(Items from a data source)
= Beginning of Section =

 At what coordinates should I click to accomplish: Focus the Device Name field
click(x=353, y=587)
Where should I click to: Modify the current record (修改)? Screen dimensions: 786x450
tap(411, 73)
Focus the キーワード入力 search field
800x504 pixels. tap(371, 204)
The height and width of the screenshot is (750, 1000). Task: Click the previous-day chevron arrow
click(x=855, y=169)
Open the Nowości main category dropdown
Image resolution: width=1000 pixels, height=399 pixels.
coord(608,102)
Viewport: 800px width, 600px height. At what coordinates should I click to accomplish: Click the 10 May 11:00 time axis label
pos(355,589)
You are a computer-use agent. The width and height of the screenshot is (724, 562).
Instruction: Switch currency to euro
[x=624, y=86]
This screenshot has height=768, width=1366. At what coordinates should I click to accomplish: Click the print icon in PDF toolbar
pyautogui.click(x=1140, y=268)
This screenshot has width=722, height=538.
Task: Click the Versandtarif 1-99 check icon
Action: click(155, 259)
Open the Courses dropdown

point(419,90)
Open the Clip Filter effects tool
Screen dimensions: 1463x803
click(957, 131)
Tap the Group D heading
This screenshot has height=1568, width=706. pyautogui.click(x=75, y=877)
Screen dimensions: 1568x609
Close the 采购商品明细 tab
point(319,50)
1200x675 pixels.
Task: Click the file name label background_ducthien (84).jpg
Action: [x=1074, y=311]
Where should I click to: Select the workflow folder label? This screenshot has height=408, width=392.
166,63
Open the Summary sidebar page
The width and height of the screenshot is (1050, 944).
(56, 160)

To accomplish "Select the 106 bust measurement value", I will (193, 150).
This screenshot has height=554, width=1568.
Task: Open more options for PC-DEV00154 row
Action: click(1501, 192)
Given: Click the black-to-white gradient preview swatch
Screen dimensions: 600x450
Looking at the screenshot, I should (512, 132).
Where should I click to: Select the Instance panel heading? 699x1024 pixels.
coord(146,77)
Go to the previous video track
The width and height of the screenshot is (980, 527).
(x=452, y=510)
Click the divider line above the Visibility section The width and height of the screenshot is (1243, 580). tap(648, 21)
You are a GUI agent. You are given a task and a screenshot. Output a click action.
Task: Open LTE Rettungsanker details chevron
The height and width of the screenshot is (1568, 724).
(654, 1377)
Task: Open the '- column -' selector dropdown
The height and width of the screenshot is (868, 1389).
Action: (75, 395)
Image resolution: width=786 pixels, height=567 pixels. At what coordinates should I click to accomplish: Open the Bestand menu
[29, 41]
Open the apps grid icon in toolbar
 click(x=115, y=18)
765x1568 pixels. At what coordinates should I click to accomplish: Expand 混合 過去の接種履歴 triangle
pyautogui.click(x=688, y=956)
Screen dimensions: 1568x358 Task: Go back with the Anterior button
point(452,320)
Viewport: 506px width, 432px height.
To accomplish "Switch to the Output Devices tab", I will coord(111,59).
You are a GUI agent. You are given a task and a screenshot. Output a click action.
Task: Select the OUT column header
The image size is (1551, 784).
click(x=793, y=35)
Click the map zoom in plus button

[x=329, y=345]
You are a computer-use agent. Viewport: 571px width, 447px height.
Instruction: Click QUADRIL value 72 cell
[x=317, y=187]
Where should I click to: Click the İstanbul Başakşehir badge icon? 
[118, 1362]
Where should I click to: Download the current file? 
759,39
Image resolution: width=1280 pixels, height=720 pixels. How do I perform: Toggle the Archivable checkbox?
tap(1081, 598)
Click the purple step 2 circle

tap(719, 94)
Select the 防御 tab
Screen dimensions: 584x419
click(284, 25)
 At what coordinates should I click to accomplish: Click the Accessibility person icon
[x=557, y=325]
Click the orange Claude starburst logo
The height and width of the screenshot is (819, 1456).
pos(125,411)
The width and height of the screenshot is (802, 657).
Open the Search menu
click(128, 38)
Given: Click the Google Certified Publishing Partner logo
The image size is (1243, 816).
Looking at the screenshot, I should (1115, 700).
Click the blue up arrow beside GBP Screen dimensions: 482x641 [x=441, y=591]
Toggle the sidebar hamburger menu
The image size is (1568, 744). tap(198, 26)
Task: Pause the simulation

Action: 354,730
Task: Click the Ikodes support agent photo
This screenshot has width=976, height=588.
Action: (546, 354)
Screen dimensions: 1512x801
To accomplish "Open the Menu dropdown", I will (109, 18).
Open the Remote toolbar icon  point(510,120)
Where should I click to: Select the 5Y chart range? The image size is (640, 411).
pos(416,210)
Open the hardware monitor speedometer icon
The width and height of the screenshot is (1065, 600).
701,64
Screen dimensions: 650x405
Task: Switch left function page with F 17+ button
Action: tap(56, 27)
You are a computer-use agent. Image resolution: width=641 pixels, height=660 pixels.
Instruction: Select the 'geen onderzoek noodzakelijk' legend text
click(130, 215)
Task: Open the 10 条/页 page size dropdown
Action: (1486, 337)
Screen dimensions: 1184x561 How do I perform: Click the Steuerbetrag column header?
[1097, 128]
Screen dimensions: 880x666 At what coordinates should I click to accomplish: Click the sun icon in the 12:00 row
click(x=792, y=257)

= End of Section =

▸ What this task involves
Please return every line of the records above that contains the word "computer".

▸ Response
You are a computer-use agent. The width and height of the screenshot is (724, 562).
You are a computer-use agent. Viewport: 571px width, 447px height.
You are a computer-use agent. Image resolution: width=641 pixels, height=660 pixels.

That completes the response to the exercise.